Microsoft (could be read as market-dynamics) chose the second way, but
what's the right answer to that question! I wish I knew, so do
probably every one at redmond.

So, the biggest flaws of the flawed windows security model in my
opinion is "not-being-default", and "obsessive need to support old
applications". This is not to say that windows is completely secure
devoid of technical faults, but the ones being focussed popularly are
smaller side effects of the bigger issue.

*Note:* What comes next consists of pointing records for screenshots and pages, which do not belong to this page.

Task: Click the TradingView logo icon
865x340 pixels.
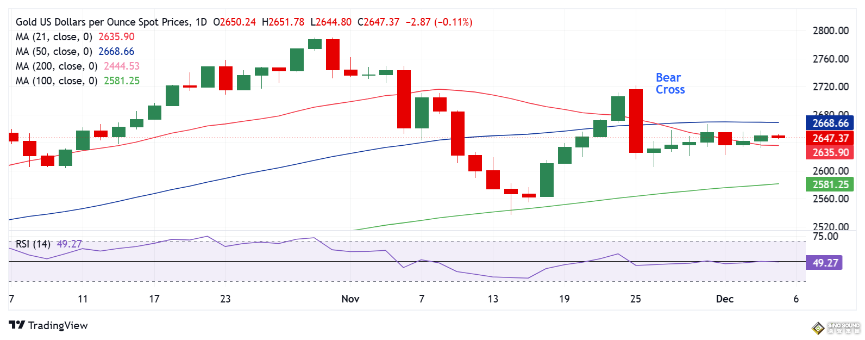Action: coord(17,325)
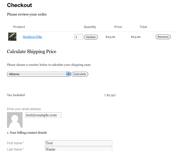Click the Last Name label

click(14, 149)
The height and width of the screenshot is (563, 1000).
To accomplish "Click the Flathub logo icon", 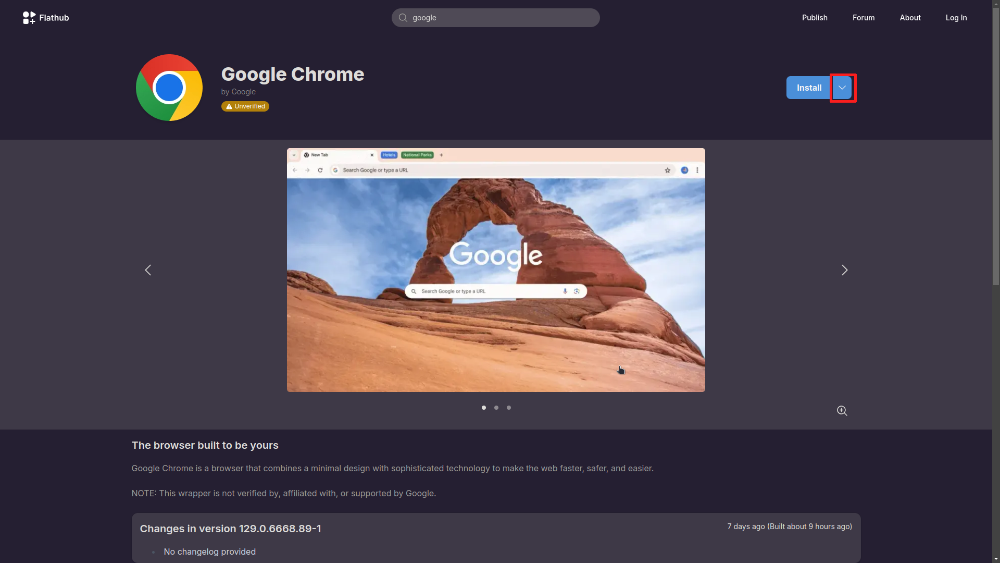I will click(29, 17).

The biggest advantage that Mac OS X has(d?) over Windows is
Objective-C. Objective-C is a sort of java. The reason why O-C is such
an advantage is that it has automatic memory management. The lack of
which is the biggest reason behind the prevelance of 'viruses' and
worms and exploits, etc.. etc... This gap is being fixed with
microsoft's .net. But still, legacy code, old programs, etc.. would
still keep this gap pretty big, for quite some time.

----
Mukundad wrote -
Hi Gaurav:

Reg. your latest post, Mac OS has become vulnerable not because of a switch in processors but because Mac OS X is essentially running Unix as its engine that lets you do all the Unix stuff like Telnet, FTP etc. from within the command line OS. All the previous versions of Mac OS were closed in (no command line options) even though they offered networking support and even if they could have been technically hackable to write malicious code, the degree of difficulty was remarkably higher (just as someone would find it difficult to penetrate Mainframe code to target Big Blue's boxes). As rightly pointed by you, Windows has been targeted due to its widely installed base but also because Windows grew out of its DOS moorings which essentially was Unix simplified and rehashed that meant everything from opening ports for access to networking to compromises earlier on with respect to the water-tight security vs. interoperability question. Lest you start thinking I am a Propeller Head :-), let me clarify that I am of your ilk (MBA from Marketing and Finance in India and MBA from MIS in the US but have been dabbling in computers for the last 18 years and so can be thought of to be reasonably dangerous :-)).

Warm regards,


So a couple of very important points I learnt -

- Virus writers are not just of the "project mayhem" kind. A vast number now write viruses for financial gain too. This point also reinforces what I was saying about virus attacks being good in market terms because it shows that your product is actually doing well enough for virus writers to make money from them. That was the main point of the post really, that a growing number of virus attacks is, in some way, good news. Regarding the inherent superiority of Mac OS, as I said, I am not sufficiently equipped technically to go into it. But having worked inside the hardware sales industry for a while, and knowing how the dynamics of inter-corporation co-operation work, I will be keenly following how the Mactel platform does in the market.
- While widespread marketshare is a reasonably big reason, the vulnerabilities in Windows are a much bigger reason for the widespread malware attacks. The explanation has been given in the mails above.

I am thinking of buying an iBook myself in a couple of months, so these mails have been very enlightening.